[Stored data]
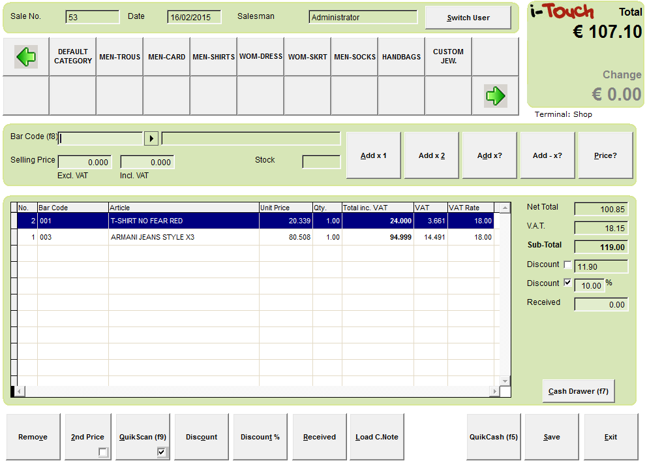
Task: Open the Cash Drawer
Action: [579, 391]
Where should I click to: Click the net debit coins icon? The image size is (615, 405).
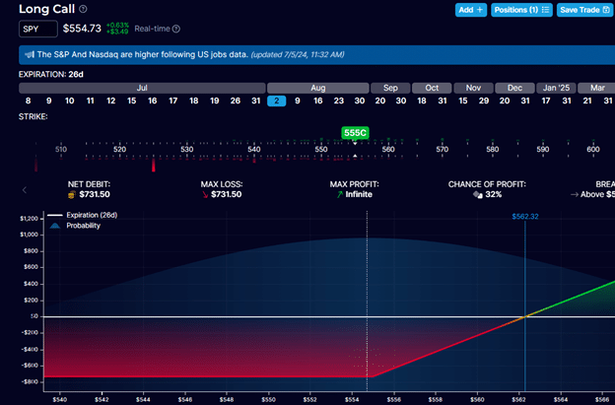point(71,195)
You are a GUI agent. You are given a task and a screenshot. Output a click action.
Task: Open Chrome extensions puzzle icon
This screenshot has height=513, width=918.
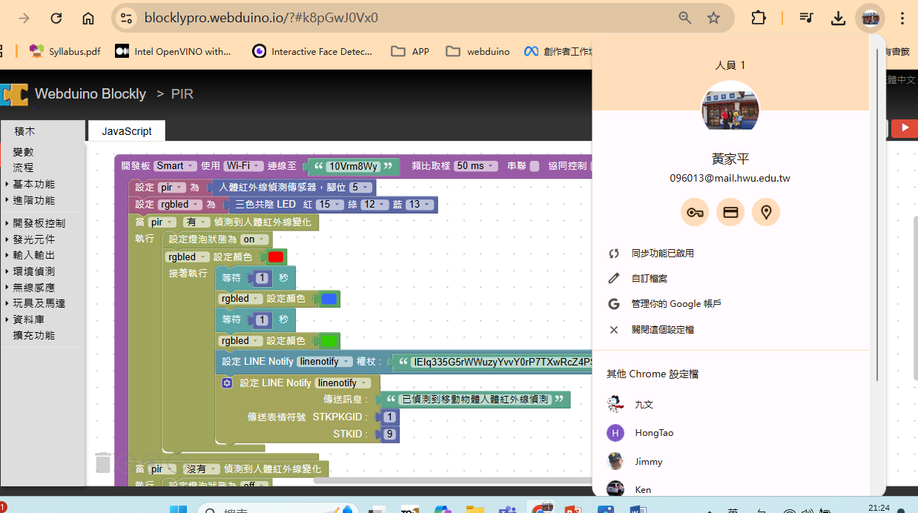759,18
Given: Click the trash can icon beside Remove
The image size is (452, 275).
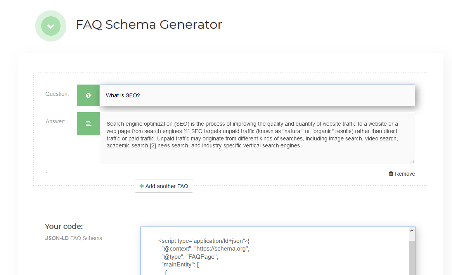Looking at the screenshot, I should coord(391,174).
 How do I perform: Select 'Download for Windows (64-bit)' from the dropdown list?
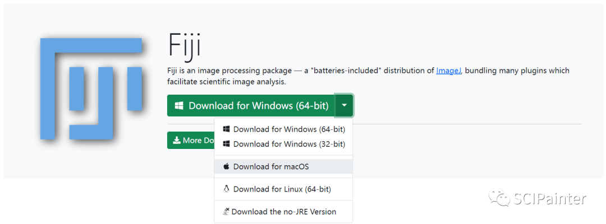288,129
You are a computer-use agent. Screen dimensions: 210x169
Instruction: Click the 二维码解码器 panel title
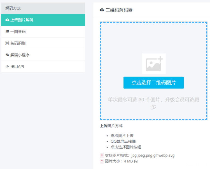(x=119, y=10)
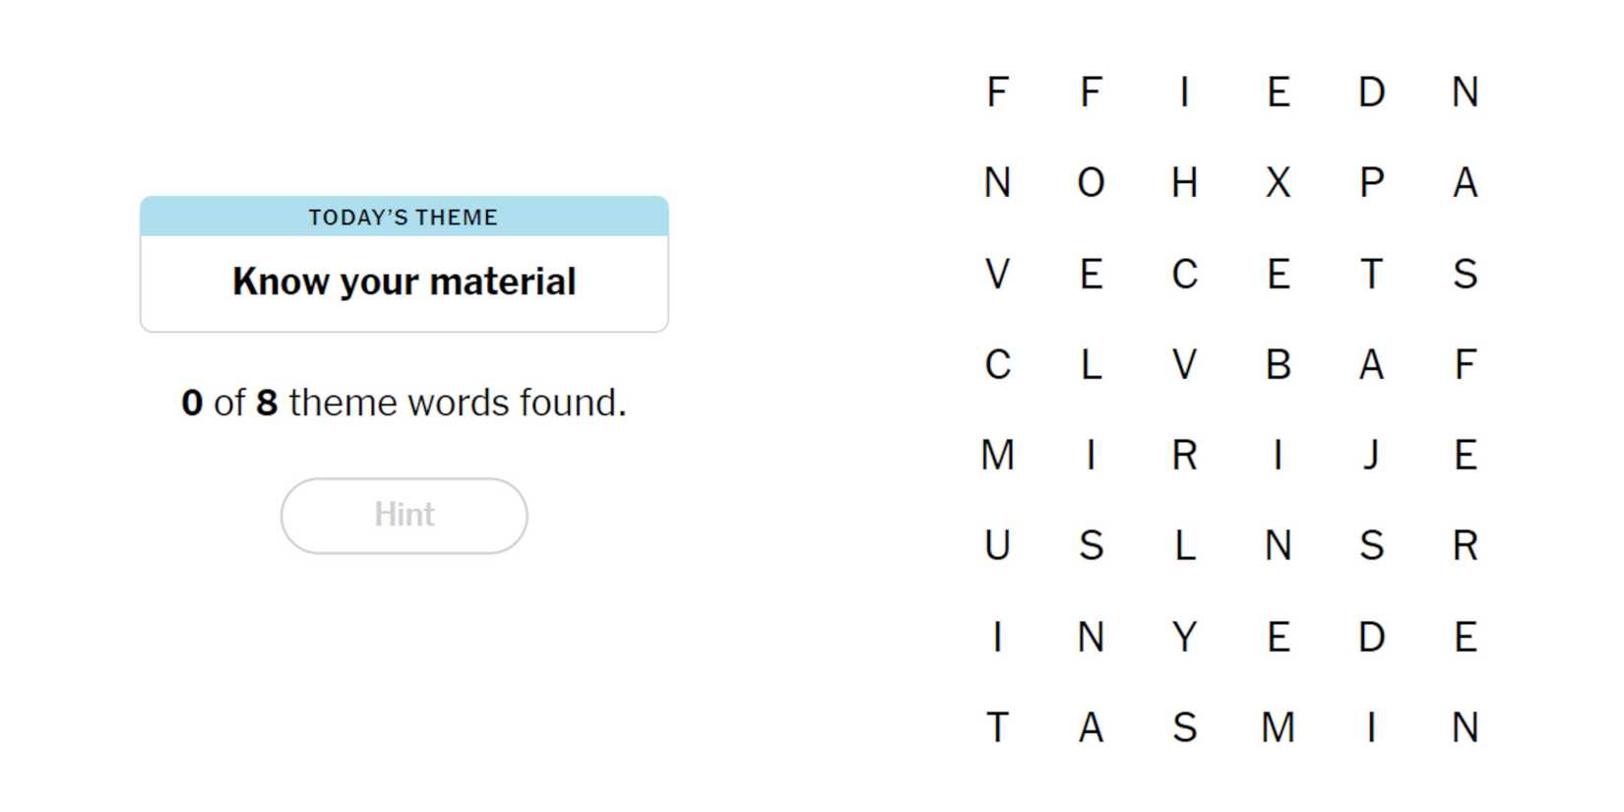Tap the T between E and S
Viewport: 1624px width, 812px height.
1371,274
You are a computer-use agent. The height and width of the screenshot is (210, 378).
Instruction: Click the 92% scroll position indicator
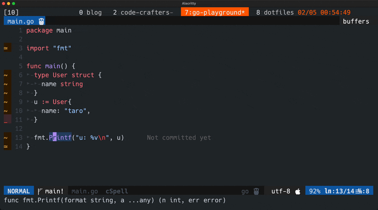[x=315, y=191]
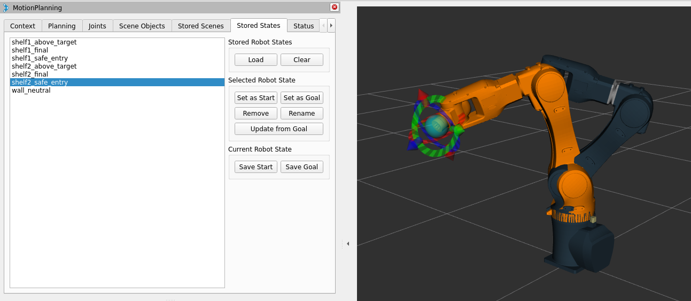This screenshot has height=301, width=691.
Task: Remove the selected robot state
Action: pyautogui.click(x=256, y=113)
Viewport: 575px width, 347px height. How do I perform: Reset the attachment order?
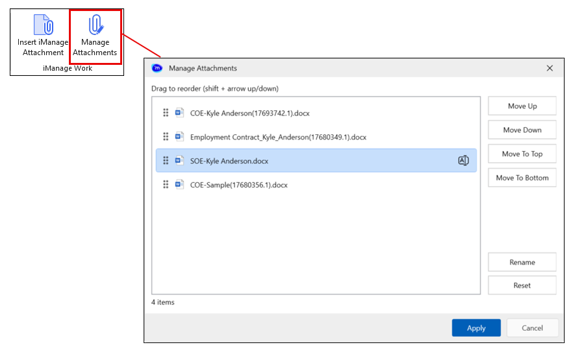pyautogui.click(x=522, y=285)
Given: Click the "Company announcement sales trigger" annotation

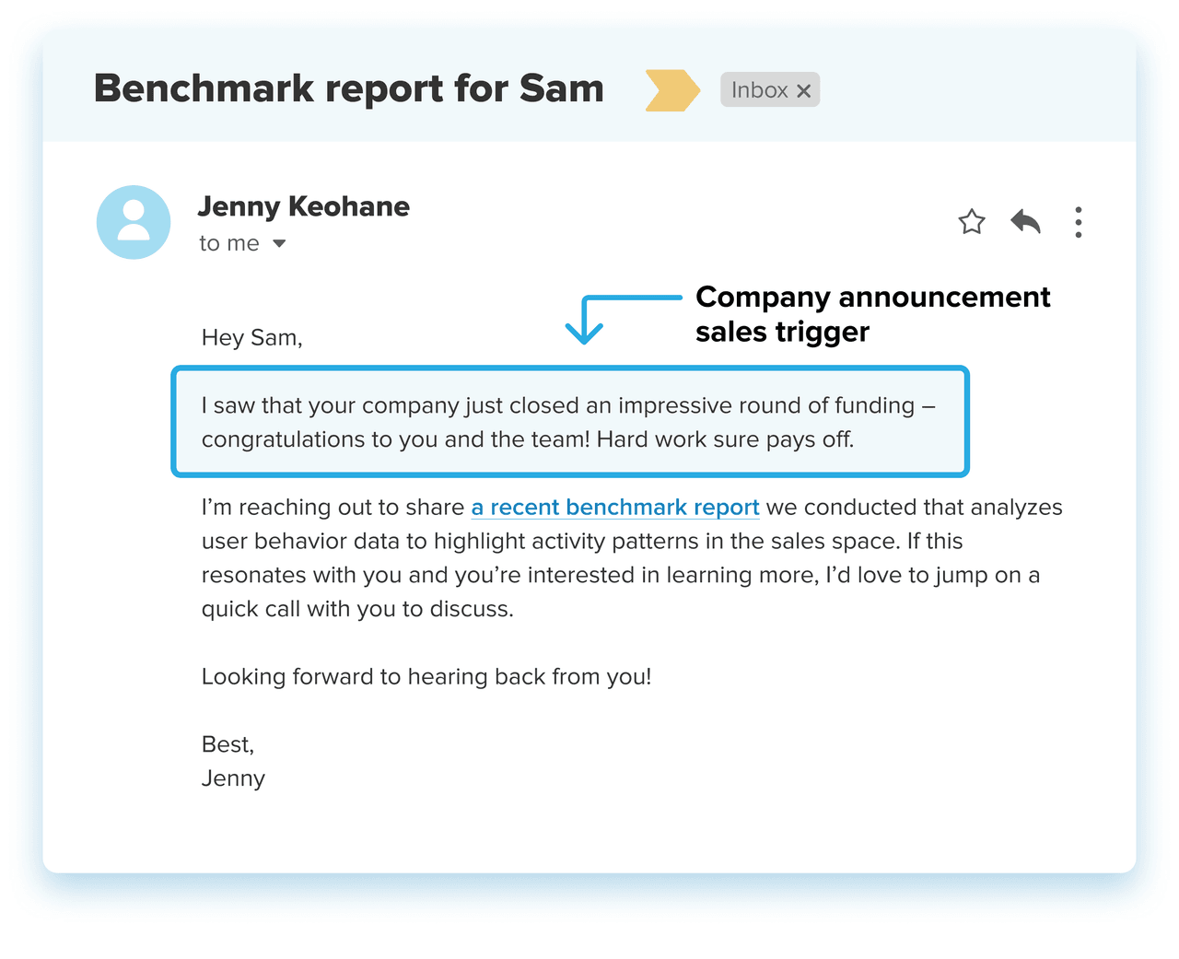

(Task directions) Pictures stay out of the copy. Reproduce exactly the lines from the one containing "Where should I" through the last line of the records above, both included.

(Output of the exercise)
Where should I click to: Click the net debit coins icon? The image size is (615, 405).
point(71,195)
You are a GUI agent. You are given a task and a screenshot. Output a click action.
Task: Open Chrome extensions puzzle icon
This screenshot has height=513, width=918.
759,18
Given: Click the trash can icon beside Remove
The image size is (452, 275).
Looking at the screenshot, I should coord(391,174).
 How do I perform: Select 'Download for Windows (64-bit)' from the dropdown list?
288,129
You are a computer-use agent. Screen dimensions: 210x169
Instruction: Click the 二维码解码器 panel title
(x=119, y=10)
Tap the T between E and S
Viewport: 1624px width, 812px height.
1371,274
You are a computer-use agent. The height and width of the screenshot is (210, 378).
Instruction: Click the 92% scroll position indicator
[x=315, y=191]
This screenshot has height=301, width=691.
Task: Remove the selected robot state
Action: pyautogui.click(x=256, y=113)
Viewport: 575px width, 347px height. How do I perform: Reset the attachment order?
pyautogui.click(x=522, y=285)
Given: Click the "Company announcement sales trigger" annotation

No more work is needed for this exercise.